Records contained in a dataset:
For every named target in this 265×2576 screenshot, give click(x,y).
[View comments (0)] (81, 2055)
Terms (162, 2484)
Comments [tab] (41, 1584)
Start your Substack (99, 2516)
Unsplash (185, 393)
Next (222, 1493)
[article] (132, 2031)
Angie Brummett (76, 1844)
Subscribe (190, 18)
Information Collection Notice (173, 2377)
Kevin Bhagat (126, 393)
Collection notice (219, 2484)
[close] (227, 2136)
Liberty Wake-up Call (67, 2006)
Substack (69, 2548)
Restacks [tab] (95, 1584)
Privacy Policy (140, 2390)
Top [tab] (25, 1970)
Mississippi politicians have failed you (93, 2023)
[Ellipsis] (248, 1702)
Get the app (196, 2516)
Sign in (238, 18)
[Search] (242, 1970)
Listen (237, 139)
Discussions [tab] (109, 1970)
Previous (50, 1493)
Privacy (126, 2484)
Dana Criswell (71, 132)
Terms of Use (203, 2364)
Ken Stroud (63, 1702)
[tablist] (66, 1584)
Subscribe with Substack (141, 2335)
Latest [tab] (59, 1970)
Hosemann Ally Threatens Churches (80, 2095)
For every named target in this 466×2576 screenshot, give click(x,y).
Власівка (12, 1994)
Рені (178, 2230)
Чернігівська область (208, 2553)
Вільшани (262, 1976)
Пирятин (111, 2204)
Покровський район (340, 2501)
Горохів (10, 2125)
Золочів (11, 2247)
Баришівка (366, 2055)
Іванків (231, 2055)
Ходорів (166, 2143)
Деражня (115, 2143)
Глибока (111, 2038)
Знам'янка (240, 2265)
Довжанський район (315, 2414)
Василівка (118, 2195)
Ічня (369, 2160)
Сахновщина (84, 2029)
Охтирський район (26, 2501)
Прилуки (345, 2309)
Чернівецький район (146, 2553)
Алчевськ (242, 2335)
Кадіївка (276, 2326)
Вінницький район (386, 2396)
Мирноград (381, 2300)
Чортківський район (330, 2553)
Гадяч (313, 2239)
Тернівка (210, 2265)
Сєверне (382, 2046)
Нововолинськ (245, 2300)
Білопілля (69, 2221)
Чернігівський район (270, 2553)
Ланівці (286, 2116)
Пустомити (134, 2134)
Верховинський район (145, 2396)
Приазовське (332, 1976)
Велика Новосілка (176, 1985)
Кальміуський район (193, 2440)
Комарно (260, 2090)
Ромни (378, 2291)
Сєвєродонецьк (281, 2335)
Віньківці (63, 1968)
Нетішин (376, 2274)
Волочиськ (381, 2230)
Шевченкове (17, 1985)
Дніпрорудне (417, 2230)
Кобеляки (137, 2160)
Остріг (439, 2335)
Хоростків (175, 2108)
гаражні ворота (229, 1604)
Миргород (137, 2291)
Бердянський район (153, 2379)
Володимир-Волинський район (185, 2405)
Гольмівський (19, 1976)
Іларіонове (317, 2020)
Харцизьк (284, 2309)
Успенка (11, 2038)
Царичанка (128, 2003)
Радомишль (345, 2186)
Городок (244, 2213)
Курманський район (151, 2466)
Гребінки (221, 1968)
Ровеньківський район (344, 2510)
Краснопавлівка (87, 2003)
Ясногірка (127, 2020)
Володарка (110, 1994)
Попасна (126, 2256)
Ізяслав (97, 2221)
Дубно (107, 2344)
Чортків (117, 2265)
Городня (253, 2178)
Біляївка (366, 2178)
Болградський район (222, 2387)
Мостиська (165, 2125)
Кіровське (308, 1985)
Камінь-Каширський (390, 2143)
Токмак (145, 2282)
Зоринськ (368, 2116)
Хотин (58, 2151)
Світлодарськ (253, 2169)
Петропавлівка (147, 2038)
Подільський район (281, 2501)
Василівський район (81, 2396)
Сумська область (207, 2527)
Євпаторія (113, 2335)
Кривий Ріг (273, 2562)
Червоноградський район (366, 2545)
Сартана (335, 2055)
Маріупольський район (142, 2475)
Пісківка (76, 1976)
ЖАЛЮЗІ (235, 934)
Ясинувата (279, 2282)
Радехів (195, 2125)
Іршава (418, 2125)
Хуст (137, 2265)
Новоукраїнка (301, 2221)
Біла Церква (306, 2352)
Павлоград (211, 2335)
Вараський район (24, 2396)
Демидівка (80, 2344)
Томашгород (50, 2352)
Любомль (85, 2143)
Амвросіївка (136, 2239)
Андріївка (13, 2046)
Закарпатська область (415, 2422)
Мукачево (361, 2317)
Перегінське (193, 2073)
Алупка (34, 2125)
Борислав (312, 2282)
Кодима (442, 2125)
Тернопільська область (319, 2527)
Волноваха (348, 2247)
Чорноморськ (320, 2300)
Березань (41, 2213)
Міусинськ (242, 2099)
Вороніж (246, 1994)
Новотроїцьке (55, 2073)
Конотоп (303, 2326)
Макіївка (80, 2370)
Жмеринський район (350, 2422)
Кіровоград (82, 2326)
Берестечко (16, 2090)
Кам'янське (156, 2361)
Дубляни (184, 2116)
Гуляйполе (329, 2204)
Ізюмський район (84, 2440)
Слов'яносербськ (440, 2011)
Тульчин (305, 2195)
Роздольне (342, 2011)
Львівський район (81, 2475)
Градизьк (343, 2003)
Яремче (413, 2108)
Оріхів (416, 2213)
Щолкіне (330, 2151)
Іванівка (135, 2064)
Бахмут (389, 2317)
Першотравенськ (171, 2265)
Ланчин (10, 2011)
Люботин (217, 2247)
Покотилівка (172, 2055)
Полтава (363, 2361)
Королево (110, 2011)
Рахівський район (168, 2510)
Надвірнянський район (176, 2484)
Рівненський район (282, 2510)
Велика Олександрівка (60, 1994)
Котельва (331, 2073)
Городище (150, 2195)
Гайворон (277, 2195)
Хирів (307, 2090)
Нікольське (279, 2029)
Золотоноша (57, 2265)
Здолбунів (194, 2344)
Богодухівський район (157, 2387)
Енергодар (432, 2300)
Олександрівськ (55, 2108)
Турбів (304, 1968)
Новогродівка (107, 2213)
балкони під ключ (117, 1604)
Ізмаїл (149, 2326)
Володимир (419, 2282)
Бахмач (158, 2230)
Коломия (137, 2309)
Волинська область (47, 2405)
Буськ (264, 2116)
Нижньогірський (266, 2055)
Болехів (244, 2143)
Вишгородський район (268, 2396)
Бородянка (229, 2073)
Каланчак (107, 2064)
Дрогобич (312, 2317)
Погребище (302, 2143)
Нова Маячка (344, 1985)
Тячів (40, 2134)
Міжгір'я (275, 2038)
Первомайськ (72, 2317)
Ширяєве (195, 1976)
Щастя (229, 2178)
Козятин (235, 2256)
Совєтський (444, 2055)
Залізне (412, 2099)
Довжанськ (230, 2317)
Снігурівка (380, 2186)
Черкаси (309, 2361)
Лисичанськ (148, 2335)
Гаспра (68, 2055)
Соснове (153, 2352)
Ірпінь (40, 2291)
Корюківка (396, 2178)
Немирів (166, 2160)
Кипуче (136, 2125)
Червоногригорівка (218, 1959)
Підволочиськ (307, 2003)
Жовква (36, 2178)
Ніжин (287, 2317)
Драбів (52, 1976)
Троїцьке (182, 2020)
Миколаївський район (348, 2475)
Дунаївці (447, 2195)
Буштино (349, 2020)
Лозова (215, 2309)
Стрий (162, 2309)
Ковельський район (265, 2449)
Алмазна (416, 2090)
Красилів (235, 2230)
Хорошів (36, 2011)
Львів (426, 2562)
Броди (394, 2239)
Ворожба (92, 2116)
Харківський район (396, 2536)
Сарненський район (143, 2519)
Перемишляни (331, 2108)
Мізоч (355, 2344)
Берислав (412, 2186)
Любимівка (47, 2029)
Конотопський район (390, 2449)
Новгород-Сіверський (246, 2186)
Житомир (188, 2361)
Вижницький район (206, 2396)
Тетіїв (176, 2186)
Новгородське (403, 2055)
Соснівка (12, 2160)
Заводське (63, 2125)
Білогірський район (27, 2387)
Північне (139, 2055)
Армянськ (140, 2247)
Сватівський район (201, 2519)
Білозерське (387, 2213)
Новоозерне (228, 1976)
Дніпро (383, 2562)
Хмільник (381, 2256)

Exercise description: An exact copy of the lines above, from the one containing "Першотравенськ (171, 2265)" through the one containing "Нижньогірський (266, 2055)", is the whole of the answer.

Result below:
Першотравенськ (171, 2265)
Ланчин (10, 2011)
Люботин (217, 2247)
Покотилівка (172, 2055)
Полтава (363, 2361)
Королево (110, 2011)
Рахівський район (168, 2510)
Надвірнянський район (176, 2484)
Рівненський район (282, 2510)
Велика Олександрівка (60, 1994)
Котельва (331, 2073)
Городище (150, 2195)
Гайворон (277, 2195)
Хирів (307, 2090)
Нікольське (279, 2029)
Золотоноша (57, 2265)
Здолбунів (194, 2344)
Богодухівський район (157, 2387)
Енергодар (432, 2300)
Олександрівськ (55, 2108)
Турбів (304, 1968)
Новогродівка (107, 2213)
балкони під ключ (117, 1604)
Ізмаїл (149, 2326)
Володимир (419, 2282)
Бахмач (158, 2230)
Коломия (137, 2309)
Волинська область (47, 2405)
Буськ (264, 2116)
Нижньогірський (266, 2055)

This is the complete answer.